What to do: Every line from the one with "Given: Uncheck the Weekend row checkbox" to the final line of the records should be printed exactly as it is, with pictures left out.

Data for this task:
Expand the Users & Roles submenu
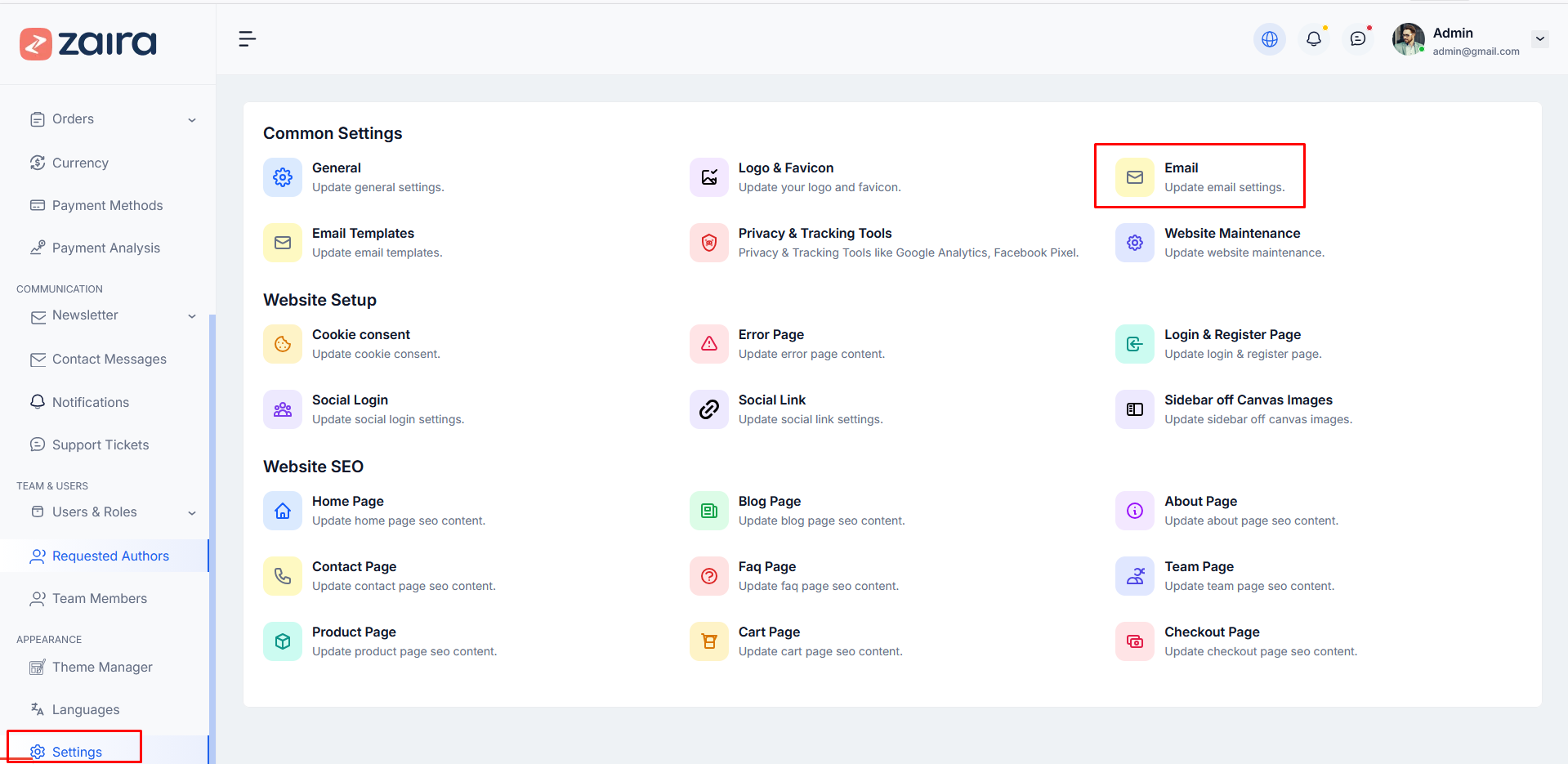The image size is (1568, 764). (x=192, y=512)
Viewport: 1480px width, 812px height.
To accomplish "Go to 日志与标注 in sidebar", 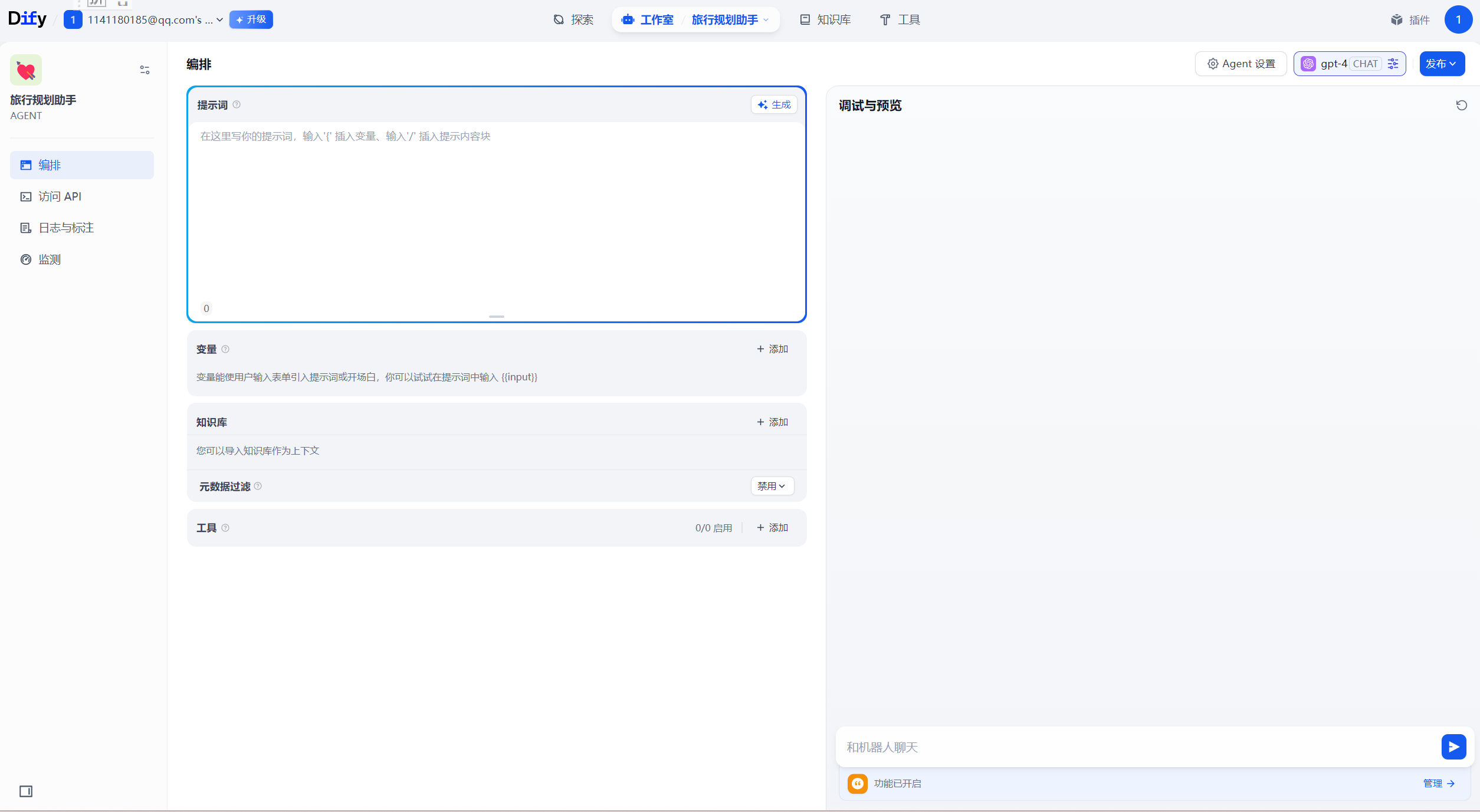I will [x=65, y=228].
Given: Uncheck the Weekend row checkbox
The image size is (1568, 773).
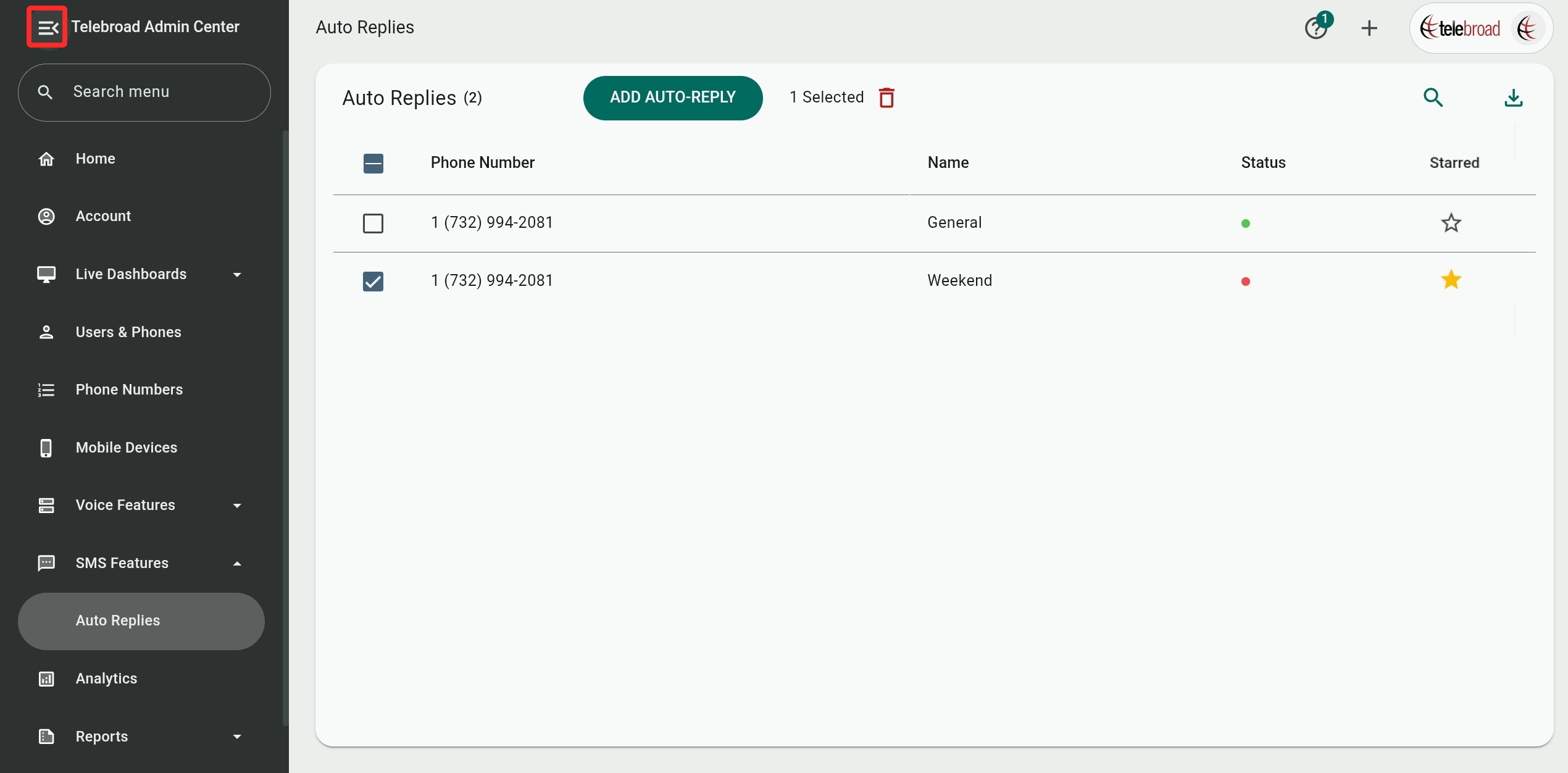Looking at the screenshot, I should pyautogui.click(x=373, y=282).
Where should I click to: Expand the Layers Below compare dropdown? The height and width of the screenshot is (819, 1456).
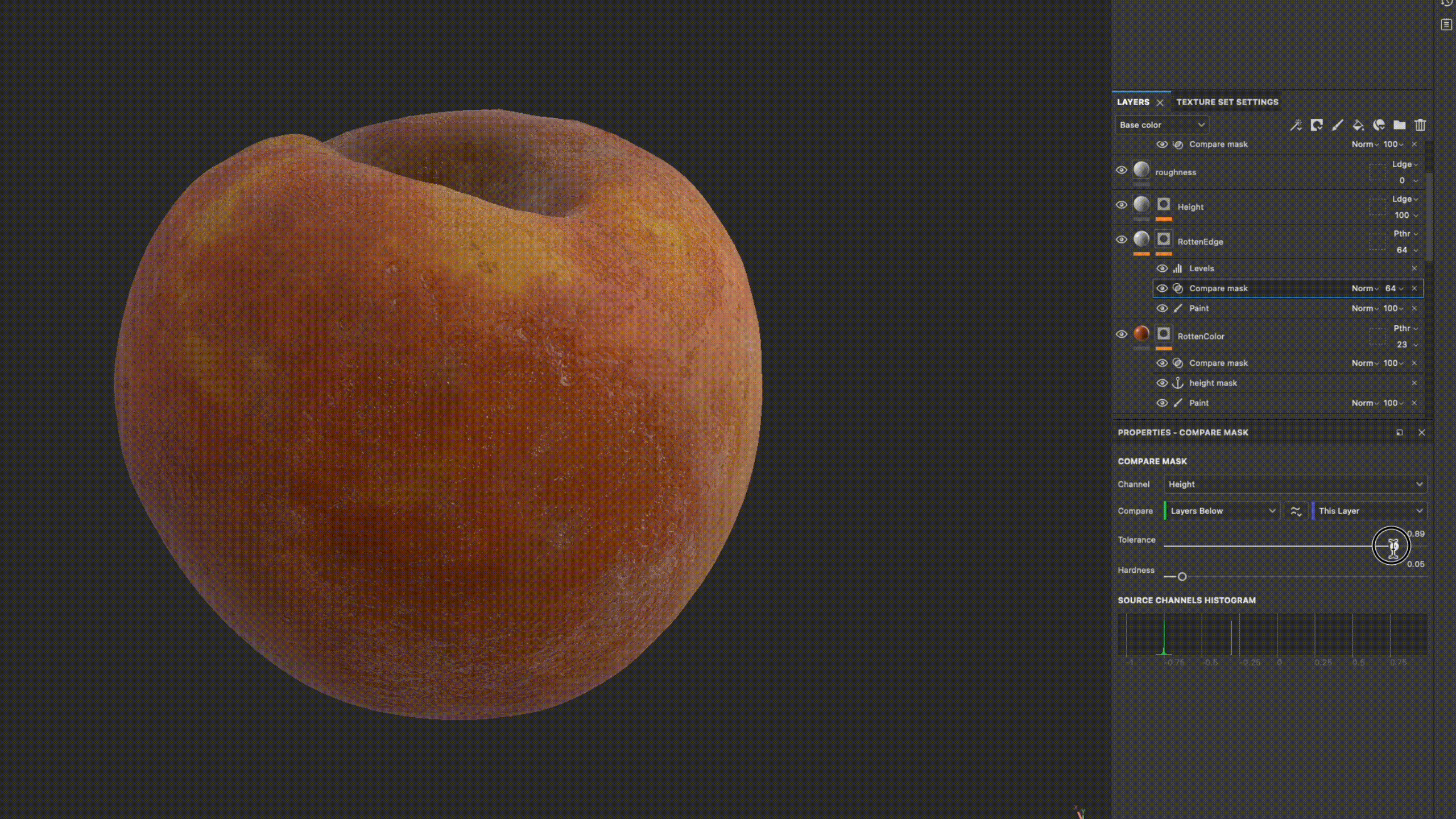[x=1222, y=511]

Finished task:
Given: Uncheck the Weekend row checkbox
The image size is (1568, 773).
Looking at the screenshot, I should pyautogui.click(x=373, y=282).
Where should I click to: Expand the Layers Below compare dropdown? The height and width of the screenshot is (819, 1456).
[x=1222, y=511]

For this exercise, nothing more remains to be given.